For reference, here is a link to the Phoronix Windows vs Linux on the 2990WX article:

https://www.phoronix.com/scan.php?page=article&item=2990wx-l...

They did a follow up changing the scheduling policy for thread 0 (again, still on Windows) and it didn’t make a difference for almost all their workloads: https://www.anandtech.com/show/13446/the-quiz-on-cpu-0-playi...
AnandTech really needs to hire a Linux-focused editor to do some benchmarks there too, especially for these large systems that are unlikely to be running Windows anyways.

The Phoronix benchmarks are quite clear,[0] I don't know why you keep linking to AnandTech's Windows benchmarks. I say this as someone who reads tons of AnandTech reviews because they're great, but Windows just doesn't do well with high core count hardware at all.

[0]: https://www.phoronix.com/scan.php?page=article&item=2990wx-l...
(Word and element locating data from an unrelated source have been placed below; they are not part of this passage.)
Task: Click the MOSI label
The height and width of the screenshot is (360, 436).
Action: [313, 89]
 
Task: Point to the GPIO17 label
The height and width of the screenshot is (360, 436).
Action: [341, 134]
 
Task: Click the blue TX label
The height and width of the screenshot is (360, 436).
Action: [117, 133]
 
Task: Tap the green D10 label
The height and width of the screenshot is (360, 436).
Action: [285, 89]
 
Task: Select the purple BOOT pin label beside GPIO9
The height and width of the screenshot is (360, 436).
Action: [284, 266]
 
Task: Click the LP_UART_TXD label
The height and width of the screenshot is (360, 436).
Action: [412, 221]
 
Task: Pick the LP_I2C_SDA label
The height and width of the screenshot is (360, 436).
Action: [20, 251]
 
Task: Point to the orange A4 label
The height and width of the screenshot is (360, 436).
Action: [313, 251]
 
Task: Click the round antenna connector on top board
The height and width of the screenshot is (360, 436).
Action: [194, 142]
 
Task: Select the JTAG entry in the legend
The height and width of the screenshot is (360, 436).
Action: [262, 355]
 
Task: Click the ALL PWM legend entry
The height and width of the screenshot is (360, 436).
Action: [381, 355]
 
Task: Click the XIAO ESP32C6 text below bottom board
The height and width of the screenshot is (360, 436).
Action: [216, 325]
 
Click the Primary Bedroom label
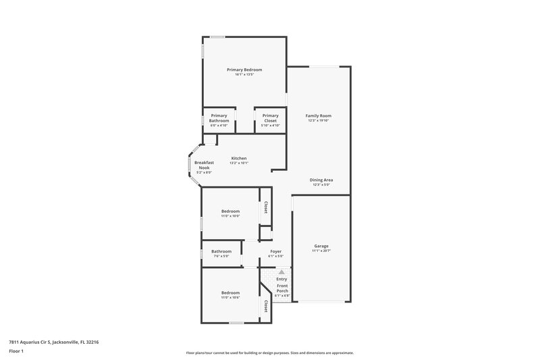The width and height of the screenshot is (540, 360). (244, 70)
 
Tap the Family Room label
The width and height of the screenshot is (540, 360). (319, 115)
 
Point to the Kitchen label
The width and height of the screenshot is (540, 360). (239, 158)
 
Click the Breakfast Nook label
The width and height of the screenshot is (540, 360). (204, 165)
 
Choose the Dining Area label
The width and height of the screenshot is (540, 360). (321, 180)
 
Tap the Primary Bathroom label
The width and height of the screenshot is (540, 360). (219, 118)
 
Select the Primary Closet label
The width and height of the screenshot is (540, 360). (270, 118)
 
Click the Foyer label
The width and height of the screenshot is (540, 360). (275, 251)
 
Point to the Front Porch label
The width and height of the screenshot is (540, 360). (281, 288)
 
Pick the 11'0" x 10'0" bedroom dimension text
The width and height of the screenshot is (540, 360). (230, 216)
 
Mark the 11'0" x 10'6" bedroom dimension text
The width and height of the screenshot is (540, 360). (230, 297)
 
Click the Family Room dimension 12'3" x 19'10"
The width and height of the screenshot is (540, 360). (319, 121)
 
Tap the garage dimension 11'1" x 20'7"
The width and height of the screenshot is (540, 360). (321, 251)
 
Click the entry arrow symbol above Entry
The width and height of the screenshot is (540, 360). (281, 272)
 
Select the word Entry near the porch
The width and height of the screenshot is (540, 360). (281, 279)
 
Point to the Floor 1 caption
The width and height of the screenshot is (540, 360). (17, 351)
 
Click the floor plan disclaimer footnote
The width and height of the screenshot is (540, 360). (270, 353)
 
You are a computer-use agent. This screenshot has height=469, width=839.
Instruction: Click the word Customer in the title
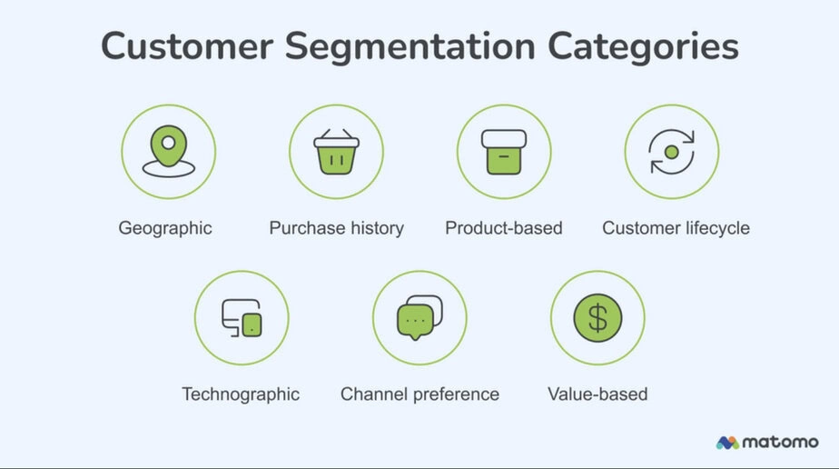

This seems like a familiar issue I've run into with workstations I've used in the past running Xeons. Not sure how NTOSKRNL handles scheduling of parallel tasks. I'd venture a guess and say it's hybrid (M:N threads), where multiple userland application threads are mapped to some "virtual processor" in kernelmode. That leads to priority inversion between the userland and kernelmode threads, which could explain why Windows benchmarks are terrible when dealing with multiple physical cores.
As far as I know Win NT threads are 1:1.

Not even sure how it would work or even make any sense to have N:M handled by the kernel. N:M is usually a mainly a userspace thing. And Windows is even less likely to use that kind of convolution, because IIRC it can call back from kernel to userspace (that design I would not recommend, btw, but oh well). You have fibers, of course, but that's a different thing.

Windows does not scale probably simply because the kernel is full of "big" locks (at least not small enough...) everywhere, and they have far less fancy structures and algo than Linux (is there any equivalent of RCU that is widely used in there? - not sure). Cf the classic posts of the builder of Chrome who every now and then encounter a ridiculous slowdown of his builds on moderately big computers, sometimes because of mutexes badly placed.

> Not even sure how it would work or even make any sense to have N:M handled by the kernel. N:M is usually a mainly a userspace thing.

Correct, I meant that the benchmarking program itself probably used that implementation. Not the Win NT kernel’s implementation of OS threads.

See the phoronix benchmarks, linux performs much better on same workloads.